▶ **Предложенный отрывок**:
Натурфилософия – не просто перенесение своего способа существования (мышления) вовне. Она суть обоснование первого звена познания – наибольшей очевидности. В этом заключён парадокс натурфилософии как науки – в необходимости обоснования необосновываемого. Если кто-нибудь думает, что это невозможно, тот ошибается. Декарт обосновывает наибольшую очевидность мышления путём перебора иных очевидностей с указанием причин их меньшей для нас достоверности. Если кто-нибудь думает, что это – единственный путь, тот опять же ошибается. Гегель, например, доказывает очевидность абсолютной идеи диалектически: мышление всегда для нас – абсолютно конкретно, и, в то же время, оно и суть абсолютно абстрактное… Я уж не говорю об идущих с античности доказательствах существования «первоума», таких, как доказательство через целесообразность, существующую в природе и пр.
Натурфилософия также и суть обоснование перехода от наиболее очевидного звена (мышления) к менее очевидному и т.д., а отсюда – и обоснование перехода от конечного вообще к потенциальной и, далее – к актуальной бесконечностям (второй путь построения натурфилософии).
Но можно к обоснованию бесконечности подойти и иначе, полагая её в самом мышлении, как бесконечной возможности познания – и это будет непосредственное постижение собственной бесконечности микрокосма. Из понимания человеком себя, как микрокосма, являющегося изначальным источником познания природы, вытекают и все особенности натурфилософии:
1) стремление представить природу как целое, есть следствием априорного полагания натурфилософом целостности собственного существования в основу умозрения природы;
2) разыскание начал целостности природы есть, тем самым, разыскание собственных начал существования человека, столь ясно выраженное Ф. Шеллингом: «… очевидно, что конструируя материю, Я конструирует самого себя». В этой фразе выражена как необходимость целостного мировоззрения (ибо без конструирования природы нет и осознания себя, нет конструирования своего Я), как бессмертие натурфилософии, так и идея бесконечности источника самого познания (ибо, конструируя своё Я, я, тем самым, создаю границы своего миросозерцания. Полагая же себе новые границы, я изменяюсь сам,- «я» - создавший, уже не «я» - осознающий. Начиная с человека, натурфилософия и заканчивает им, но уже другим, что означает полагание потенциально нового начала другой натурфилософии;
3) близость натурфилософии к мифотворчеству, ибо, стремясь к первой реальности, к безусловно достоверному, натурфилософ стремится к первому, фундаментальному, мифологическому способу мышления, дабы:
а) путём доказательства, опосредованности, на новом уровне знаний достигнуть нераздельной слитности представлений себя и природы, природы, осмысляющей себя;
б) выявить основания научного мышления как производного от мифологического, найти и оспорить те мифы, на которых покоится естествознание;
в) постигнуть суть мышления в его изначальности;
г) понимание натурфилософии как формы естествознания, ибо она не тождественна естествознанию уже по источнику знания одного и того же предмета изучения – природы; она, как и любая форма ( по своему определению) неизмеримо богаче своего содержания (это вытекает из того, что одна и та же форма может отвечать разным содержаниям в меру своей устойчивости и в рамках текучести самого содержания).

▶ **Что сделать**:
a. Ответьте по тексту о натурфилософии:
(i) Каким способом Декарт обосновывает наибольшую очевидность мышления?
(ii) Кому принадлежат слова «конструируя материю, Я конструирует самого себя»?
(iii) К чему, согласно пункту 3), близка натурфилософия?
b. Напишите продолжение текста о натурфилософии, начиная сразу после его последнего предложения.
Приведённый далее список никак не связан с текстом о натурфилософии.

(Записи о целевых позициях)

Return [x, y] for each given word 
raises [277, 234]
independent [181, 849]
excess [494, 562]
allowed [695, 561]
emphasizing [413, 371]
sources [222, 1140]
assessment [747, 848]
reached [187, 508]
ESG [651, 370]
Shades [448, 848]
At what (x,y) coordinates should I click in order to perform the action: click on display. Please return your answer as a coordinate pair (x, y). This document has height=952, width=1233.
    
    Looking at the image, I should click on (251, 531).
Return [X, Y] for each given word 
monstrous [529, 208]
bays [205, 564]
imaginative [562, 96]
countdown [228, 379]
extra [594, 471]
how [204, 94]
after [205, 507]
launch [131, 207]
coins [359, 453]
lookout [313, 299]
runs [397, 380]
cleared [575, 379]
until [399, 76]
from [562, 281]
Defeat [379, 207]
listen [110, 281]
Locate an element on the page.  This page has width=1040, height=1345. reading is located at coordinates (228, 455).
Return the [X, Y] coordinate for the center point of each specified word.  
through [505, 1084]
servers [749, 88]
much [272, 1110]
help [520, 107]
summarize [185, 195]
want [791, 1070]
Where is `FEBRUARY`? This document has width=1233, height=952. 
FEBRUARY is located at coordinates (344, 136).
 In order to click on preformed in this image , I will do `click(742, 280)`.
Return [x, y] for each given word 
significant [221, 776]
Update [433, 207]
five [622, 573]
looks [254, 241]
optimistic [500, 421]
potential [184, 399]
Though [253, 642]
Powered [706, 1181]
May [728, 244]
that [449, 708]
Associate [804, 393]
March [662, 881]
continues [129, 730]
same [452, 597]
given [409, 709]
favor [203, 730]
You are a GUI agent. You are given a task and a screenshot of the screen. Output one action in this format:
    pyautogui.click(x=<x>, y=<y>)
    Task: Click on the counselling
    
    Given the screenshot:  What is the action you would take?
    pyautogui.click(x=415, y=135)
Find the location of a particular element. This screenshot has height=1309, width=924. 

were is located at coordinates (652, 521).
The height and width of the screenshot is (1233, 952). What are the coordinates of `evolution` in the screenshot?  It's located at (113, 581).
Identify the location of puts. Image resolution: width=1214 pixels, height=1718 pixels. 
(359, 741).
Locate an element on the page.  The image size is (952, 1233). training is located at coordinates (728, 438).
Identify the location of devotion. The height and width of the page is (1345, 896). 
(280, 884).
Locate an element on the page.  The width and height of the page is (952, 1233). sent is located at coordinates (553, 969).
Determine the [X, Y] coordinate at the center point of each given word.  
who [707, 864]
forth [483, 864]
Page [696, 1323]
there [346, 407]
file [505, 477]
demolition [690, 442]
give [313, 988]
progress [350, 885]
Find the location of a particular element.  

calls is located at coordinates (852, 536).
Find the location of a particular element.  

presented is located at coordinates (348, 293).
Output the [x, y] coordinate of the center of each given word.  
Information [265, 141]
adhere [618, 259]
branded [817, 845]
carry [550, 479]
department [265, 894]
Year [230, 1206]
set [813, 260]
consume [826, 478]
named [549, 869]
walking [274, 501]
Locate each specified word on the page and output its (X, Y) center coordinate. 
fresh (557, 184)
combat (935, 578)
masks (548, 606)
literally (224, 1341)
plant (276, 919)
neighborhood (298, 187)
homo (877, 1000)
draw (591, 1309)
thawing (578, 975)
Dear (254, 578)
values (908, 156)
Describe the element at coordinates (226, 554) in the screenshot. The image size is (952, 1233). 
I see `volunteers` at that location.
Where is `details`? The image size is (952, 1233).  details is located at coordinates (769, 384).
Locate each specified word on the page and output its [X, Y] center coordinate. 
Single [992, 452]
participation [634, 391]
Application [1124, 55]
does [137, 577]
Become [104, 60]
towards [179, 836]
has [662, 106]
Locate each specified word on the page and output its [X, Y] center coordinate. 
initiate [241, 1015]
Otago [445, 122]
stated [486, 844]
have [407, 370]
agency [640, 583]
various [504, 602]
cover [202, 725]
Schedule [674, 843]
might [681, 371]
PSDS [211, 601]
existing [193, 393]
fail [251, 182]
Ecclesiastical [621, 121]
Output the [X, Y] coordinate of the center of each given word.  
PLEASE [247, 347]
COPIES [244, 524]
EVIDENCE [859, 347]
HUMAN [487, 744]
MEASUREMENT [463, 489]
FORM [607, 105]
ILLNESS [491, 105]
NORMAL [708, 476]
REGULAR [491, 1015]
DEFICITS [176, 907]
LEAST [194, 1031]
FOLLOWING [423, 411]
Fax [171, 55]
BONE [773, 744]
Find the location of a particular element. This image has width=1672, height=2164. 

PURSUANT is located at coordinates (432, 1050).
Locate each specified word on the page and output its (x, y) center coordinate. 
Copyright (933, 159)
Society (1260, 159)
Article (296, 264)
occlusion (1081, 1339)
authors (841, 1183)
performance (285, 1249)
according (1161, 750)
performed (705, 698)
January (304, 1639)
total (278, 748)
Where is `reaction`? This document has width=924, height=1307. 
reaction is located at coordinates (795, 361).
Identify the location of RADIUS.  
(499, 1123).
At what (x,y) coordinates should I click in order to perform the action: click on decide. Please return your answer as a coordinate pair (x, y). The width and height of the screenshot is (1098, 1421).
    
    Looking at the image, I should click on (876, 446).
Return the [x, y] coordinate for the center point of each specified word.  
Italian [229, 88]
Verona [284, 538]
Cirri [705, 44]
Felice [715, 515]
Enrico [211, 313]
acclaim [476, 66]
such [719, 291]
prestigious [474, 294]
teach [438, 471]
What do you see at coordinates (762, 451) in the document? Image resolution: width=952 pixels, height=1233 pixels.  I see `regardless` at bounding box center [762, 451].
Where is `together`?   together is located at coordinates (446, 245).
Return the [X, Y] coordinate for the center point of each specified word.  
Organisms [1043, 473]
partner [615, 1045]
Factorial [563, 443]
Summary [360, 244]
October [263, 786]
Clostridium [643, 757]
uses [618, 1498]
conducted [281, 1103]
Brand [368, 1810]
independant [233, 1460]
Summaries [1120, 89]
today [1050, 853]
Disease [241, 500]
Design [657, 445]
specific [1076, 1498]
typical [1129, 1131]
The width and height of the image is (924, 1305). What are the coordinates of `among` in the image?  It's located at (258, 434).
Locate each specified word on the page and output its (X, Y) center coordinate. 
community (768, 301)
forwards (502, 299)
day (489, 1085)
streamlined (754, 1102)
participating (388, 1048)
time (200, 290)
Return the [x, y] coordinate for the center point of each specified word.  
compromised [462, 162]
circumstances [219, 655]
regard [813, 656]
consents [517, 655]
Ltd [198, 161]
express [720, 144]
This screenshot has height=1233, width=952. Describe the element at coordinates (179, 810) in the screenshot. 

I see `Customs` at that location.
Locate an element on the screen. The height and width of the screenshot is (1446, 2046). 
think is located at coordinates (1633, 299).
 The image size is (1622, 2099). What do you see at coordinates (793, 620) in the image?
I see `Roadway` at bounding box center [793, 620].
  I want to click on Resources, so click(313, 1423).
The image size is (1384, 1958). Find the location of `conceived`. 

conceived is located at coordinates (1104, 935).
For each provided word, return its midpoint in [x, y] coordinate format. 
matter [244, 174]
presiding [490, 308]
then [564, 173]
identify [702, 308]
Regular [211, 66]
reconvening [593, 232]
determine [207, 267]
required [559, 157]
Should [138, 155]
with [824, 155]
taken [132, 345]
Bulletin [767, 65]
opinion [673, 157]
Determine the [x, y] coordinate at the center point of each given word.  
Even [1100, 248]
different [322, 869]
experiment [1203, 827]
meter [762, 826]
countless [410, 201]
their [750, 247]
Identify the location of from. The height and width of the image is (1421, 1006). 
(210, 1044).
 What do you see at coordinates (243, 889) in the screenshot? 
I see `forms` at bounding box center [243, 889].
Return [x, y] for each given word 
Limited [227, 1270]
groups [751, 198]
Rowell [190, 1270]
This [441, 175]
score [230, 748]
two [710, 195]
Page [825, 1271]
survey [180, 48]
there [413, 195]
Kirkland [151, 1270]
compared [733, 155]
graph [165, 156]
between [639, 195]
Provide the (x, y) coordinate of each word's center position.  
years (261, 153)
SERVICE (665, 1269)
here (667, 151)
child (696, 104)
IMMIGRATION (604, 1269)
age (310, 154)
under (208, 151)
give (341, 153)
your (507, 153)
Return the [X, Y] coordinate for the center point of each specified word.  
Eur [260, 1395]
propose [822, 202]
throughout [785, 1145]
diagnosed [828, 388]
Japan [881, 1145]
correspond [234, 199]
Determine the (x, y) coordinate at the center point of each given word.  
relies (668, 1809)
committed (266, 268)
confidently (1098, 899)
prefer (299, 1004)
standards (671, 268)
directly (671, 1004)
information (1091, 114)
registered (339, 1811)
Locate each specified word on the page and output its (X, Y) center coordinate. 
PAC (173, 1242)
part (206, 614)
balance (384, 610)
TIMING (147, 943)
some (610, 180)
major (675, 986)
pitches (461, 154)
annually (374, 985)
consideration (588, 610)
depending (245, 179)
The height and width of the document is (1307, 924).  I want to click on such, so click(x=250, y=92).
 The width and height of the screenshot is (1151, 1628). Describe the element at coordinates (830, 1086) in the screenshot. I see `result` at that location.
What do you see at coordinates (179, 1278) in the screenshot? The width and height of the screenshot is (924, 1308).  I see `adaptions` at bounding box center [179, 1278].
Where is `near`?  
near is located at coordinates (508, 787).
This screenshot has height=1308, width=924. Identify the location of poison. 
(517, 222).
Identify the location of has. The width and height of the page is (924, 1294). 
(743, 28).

▶ **Ответы ниже**:
a.
(i) Перебором иных очевидностей с указанием причин их меньшей для нас достоверности.
(ii) Ф. Шеллингу.
(iii) К мифотворчеству.

b.
Таинство единства существования собственной сущности и явления дано человеку со всей возможной полнотой, которую он, исходя из специфики научного знания и уровня его развития, просто не в силах использовать. Например, очевидно, что понятия свободы и принуждения не есть понятиями случайности и необходимости, а есть лишь отражением последних в особенностях человека и, возможно, неточным. Но как широко они раскрыты самому человеку в своих связях друг с другом и с прочими аспектами человеческого бытия в любви и ненависти, в правдивости и лжи, деликатности и лицемерии и т.д., и сколь настоящее естествознание беспомощно использовать богатейший потенциал, заложенный в этом знании о человеке. И также очевидно, что путь к подобному богатству знаний для естествознания столь же долог, как путь от эмпедокловских натурфилософских понятий любви и вражды до ньютоновских сил притяжения и отталкивания. Как бы то ни было, наука о человеке, как о наиболее достоверно данном объекте исследований, из выводов которой проистекает исторически ограниченная специфика мышления о природе вообще, суть определяющая естествознание наука, а потому – суть его форма;
6) конструирование основных принципов существования природы из избыточности знаний о человеке, объясняет и то, что : «Философии принадлежит во всём научном мышлении наибольшая свобода, поэтому она в такой же степени является искусством, как и наукой» (45) .
Можно относиться по-разному, например, к изложению античными философами своих мировоззрений на природу в стихотворной форме или к определению «Монадологии» Лейбница как метафизического романа, или к немецкому философскому романтизму к. ХУIII, нач. ХIХ вв. и т.д., но сама специфика натурфилософии (и философии вообще) заключается в том, что:
а) объектом её является, прежде всего, человек, а потому ей самой свойственна одухотворённость;
б) натурфилософия именно «на ровном месте» начинает конструировать конструкцию, буквально, из ничего;
7) И, наконец, спекулятивность натурфилософии.

$ 2. Натурфилософская спекуляция.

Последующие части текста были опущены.